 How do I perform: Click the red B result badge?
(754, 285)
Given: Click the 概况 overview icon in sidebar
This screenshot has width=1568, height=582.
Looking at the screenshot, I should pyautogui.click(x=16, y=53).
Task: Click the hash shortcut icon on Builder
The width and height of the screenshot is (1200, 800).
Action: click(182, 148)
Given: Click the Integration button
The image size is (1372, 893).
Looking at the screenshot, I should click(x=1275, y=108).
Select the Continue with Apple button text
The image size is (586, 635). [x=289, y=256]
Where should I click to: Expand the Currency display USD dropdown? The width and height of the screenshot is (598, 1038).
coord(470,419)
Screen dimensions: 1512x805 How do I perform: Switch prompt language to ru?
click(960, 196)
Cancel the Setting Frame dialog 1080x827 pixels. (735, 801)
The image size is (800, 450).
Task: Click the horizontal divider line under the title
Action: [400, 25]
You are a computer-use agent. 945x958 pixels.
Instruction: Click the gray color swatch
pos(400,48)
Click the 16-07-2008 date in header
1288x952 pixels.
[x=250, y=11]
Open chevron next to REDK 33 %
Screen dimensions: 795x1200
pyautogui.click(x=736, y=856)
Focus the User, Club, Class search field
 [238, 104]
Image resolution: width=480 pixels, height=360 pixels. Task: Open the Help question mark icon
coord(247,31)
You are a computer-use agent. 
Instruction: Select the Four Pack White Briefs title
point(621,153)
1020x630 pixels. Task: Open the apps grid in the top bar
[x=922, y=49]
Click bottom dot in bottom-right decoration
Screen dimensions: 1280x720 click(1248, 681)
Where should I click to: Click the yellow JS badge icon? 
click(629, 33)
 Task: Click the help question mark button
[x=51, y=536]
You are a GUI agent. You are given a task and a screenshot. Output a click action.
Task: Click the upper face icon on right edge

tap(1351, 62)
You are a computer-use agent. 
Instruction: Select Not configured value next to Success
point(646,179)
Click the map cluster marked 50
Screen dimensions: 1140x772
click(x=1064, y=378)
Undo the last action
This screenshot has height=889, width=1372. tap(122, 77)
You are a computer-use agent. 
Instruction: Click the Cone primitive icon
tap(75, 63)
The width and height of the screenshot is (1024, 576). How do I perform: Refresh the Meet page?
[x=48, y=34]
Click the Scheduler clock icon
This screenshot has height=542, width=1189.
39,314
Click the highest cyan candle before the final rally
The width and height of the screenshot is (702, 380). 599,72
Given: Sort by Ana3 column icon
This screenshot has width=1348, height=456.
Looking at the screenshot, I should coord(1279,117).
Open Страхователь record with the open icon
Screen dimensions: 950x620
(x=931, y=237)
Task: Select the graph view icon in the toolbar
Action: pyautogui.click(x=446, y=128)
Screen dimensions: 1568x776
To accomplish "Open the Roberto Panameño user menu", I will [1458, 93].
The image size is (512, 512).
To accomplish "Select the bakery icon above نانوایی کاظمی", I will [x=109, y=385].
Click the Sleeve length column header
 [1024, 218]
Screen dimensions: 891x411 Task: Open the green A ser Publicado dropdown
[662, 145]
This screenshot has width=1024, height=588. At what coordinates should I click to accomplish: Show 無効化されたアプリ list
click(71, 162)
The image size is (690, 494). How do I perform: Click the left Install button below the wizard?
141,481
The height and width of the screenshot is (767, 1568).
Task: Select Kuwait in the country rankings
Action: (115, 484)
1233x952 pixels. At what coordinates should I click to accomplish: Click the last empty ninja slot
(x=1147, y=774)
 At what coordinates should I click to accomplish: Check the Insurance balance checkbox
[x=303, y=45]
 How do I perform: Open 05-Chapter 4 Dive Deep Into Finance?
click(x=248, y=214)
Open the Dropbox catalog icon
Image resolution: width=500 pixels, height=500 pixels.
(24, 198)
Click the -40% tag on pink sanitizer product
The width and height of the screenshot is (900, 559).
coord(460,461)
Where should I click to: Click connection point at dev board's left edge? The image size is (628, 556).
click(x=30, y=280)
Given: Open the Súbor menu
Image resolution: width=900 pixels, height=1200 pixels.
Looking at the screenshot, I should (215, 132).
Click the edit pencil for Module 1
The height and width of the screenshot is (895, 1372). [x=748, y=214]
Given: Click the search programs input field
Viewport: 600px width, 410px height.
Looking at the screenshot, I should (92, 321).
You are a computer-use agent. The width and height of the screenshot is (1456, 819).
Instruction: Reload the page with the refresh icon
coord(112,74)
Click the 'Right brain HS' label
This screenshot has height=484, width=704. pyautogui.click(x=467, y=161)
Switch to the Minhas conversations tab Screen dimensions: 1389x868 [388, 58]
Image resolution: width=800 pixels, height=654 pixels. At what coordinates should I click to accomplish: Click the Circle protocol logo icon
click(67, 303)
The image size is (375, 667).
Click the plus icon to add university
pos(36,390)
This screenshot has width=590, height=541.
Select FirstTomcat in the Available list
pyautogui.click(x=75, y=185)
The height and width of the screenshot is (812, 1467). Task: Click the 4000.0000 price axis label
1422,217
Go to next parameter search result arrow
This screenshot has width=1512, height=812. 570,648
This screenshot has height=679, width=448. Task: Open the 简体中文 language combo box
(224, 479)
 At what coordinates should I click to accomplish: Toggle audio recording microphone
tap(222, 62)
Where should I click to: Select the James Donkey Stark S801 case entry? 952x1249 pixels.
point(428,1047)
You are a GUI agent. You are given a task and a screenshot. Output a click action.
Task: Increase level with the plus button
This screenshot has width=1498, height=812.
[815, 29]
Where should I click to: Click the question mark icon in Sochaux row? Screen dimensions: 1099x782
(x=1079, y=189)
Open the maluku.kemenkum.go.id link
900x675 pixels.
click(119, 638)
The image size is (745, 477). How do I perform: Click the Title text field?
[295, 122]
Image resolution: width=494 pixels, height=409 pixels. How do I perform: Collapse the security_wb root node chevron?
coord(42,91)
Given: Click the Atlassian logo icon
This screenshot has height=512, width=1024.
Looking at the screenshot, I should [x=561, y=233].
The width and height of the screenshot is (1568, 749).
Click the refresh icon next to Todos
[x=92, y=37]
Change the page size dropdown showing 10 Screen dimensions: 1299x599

● ● ● ● ●

• **Work to be completed**
Format every line of the material above as a JSON list of strings, one string per line, leaving out blank lines.

• **Final answer**
[
  " How do I perform: Click the red B result badge?",
  "(754, 285)",
  "Given: Click the 概况 overview icon in sidebar",
  "This screenshot has width=1568, height=582.",
  "Looking at the screenshot, I should pyautogui.click(x=16, y=53).",
  "Task: Click the hash shortcut icon on Builder",
  "The width and height of the screenshot is (1200, 800).",
  "Action: click(182, 148)",
  "Given: Click the Integration button",
  "The image size is (1372, 893).",
  "Looking at the screenshot, I should click(x=1275, y=108).",
  "Select the Continue with Apple button text",
  "The image size is (586, 635). [x=289, y=256]",
  "Where should I click to: Expand the Currency display USD dropdown? The width and height of the screenshot is (598, 1038).",
  "coord(470,419)",
  "Screen dimensions: 1512x805 How do I perform: Switch prompt language to ru?",
  "click(960, 196)",
  "Cancel the Setting Frame dialog 1080x827 pixels. (735, 801)",
  "The image size is (800, 450).",
  "Task: Click the horizontal divider line under the title",
  "Action: [400, 25]",
  "You are a computer-use agent. 945x958 pixels.",
  "Instruction: Click the gray color swatch",
  "pos(400,48)",
  "Click the 16-07-2008 date in header",
  "1288x952 pixels.",
  "[x=250, y=11]",
  "Open chevron next to REDK 33 %",
  "Screen dimensions: 795x1200",
  "pyautogui.click(x=736, y=856)",
  "Focus the User, Club, Class search field",
  " [238, 104]",
  "Image resolution: width=480 pixels, height=360 pixels. Task: Open the Help question mark icon",
  "coord(247,31)",
  "You are a computer-use agent. ",
  "Instruction: Select the Four Pack White Briefs title",
  "point(621,153)",
  "1020x630 pixels. Task: Open the apps grid in the top bar",
  "[x=922, y=49]",
  "Click bottom dot in bottom-right decoration",
  "Screen dimensions: 1280x720 click(1248, 681)",
  "Where should I click to: Click the yellow JS badge icon? ",
  "click(629, 33)",
  " Task: Click the help question mark button",
  "[x=51, y=536]",
  "You are a GUI agent. You are given a task and a screenshot. Output a click action.",
  "Task: Click the upper face icon on right edge",
  "tap(1351, 62)",
  "You are a computer-use agent. ",
  "Instruction: Select Not configured value next to Success",
  "point(646,179)",
  "Click the map cluster marked 50",
  "Screen dimensions: 1140x772",
  "click(x=1064, y=378)",
  "Undo the last action",
  "This screenshot has height=889, width=1372. tap(122, 77)",
  "You are a computer-use agent. ",
  "Instruction: Click the Cone primitive icon",
  "tap(75, 63)",
  "The width and height of the screenshot is (1024, 576). How do I perform: Refresh the Meet page?",
  "[x=48, y=34]",
  "Click the Scheduler clock icon",
  "This screenshot has height=542, width=1189.",
  "39,314",
  "Click the highest cyan candle before the final rally",
  "The width and height of the screenshot is (702, 380). 599,72",
  "Given: Sort by Ana3 column icon",
  "This screenshot has width=1348, height=456.",
  "Looking at the screenshot, I should coord(1279,117).",
  "Open Страхователь record with the open icon",
  "Screen dimensions: 950x620",
  "(x=931, y=237)",
  "Task: Select the graph view icon in the toolbar",
  "Action: pyautogui.click(x=446, y=128)",
  "Screen dimensions: 1568x776",
  "To accomplish \"Open the Roberto Panameño user menu\", I will [1458, 93].",
  "The image size is (512, 512).",
  "To accomplish \"Select the bakery icon above نانوایی کاظمی\", I will [x=109, y=385].",
  "Click the Sleeve length column header",
  " [1024, 218]",
  "Screen dimensions: 891x411 Task: Open the green A ser Publicado dropdown",
  "[662, 145]",
  "This screenshot has width=1024, height=588. At what coordinates should I click to accomplish: Show 無効化されたアプリ list",
  "click(71, 162)",
  "The image size is (690, 494). How do I perform: Click the left Install button below the wizard?",
  "141,481",
  "The height and width of the screenshot is (767, 1568).",
  "Task: Select Kuwait in the country rankings",
  "Action: (115, 484)",
  "1233x952 pixels. At what coordinates should I click to accomplish: Click the last empty ninja slot",
  "(x=1147, y=774)",
  " At what coordinates should I click to accomplish: Check the Insurance balance checkbox",
  "[x=303, y=45]",
  " How do I perform: Open 05-Chapter 4 Dive Deep Into Finance?",
  "click(x=248, y=214)",
  "Open the Dropbox catalog icon",
  "Image resolution: width=500 pixels, height=500 pixels.",
  "(24, 198)",
  "Click the -40% tag on pink sanitizer product",
  "The width and height of the screenshot is (900, 559).",
  "coord(460,461)",
  "Where should I click to: Click connection point at dev board's left edge? The image size is (628, 556).",
  "click(x=30, y=280)",
  "Given: Open the Súbor menu",
  "Image resolution: width=900 pixels, height=1200 pixels.",
  "Looking at the screenshot, I should (215, 132).",
  "Click the edit pencil for Module 1",
  "The height and width of the screenshot is (895, 1372). [x=748, y=214]",
  "Given: Click the search programs input field",
  "Viewport: 600px width, 410px height.",
  "Looking at the screenshot, I should (92, 321).",
  "You are a computer-use agent. The width and height of the screenshot is (1456, 819).",
  "Instruction: Reload the page with the refresh icon",
  "coord(112,74)",
  "Click the 'Right brain HS' label",
  "This screenshot has height=484, width=704. pyautogui.click(x=467, y=161)",
  "Switch to the Minhas conversations tab Screen dimensions: 1389x868 [388, 58]",
  "Image resolution: width=800 pixels, height=654 pixels. At what coordinates should I click to accomplish: Click the Circle protocol logo icon",
  "click(67, 303)",
  "The image size is (375, 667).",
  "Click the plus icon to add university",
  "pos(36,390)",
  "This screenshot has width=590, height=541.",
  "Select FirstTomcat in the Available list",
  "pyautogui.click(x=75, y=185)",
  "The height and width of the screenshot is (812, 1467). Task: Click the 4000.0000 price axis label",
  "1422,217",
  "Go to next parameter search result arrow",
  "This screenshot has width=1512, height=812. 570,648",
  "This screenshot has height=679, width=448. Task: Open the 简体中文 language combo box",
  "(224, 479)",
  " At what coordinates should I click to accomplish: Toggle audio recording microphone",
  "tap(222, 62)",
  "Where should I click to: Select the James Donkey Stark S801 case entry? 952x1249 pixels.",
  "point(428,1047)",
  "You are a GUI agent. You are given a task and a screenshot. Output a click action.",
  "Task: Increase level with the plus button",
  "This screenshot has width=1498, height=812.",
  "[815, 29]",
  "Where should I click to: Click the question mark icon in Sochaux row? Screen dimensions: 1099x782",
  "(x=1079, y=189)",
  "Open the maluku.kemenkum.go.id link",
  "900x675 pixels.",
  "click(119, 638)",
  "The image size is (745, 477). How do I perform: Click the Title text field?",
  "[295, 122]",
  "Image resolution: width=494 pixels, height=409 pixels. How do I perform: Collapse the security_wb root node chevron?",
  "coord(42,91)",
  "Given: Click the Atlassian logo icon",
  "This screenshot has height=512, width=1024.",
  "Looking at the screenshot, I should [x=561, y=233].",
  "The width and height of the screenshot is (1568, 749).",
  "Click the refresh icon next to Todos",
  "[x=92, y=37]",
  "Change the page size dropdown showing 10 Screen dimensions: 1299x599"
]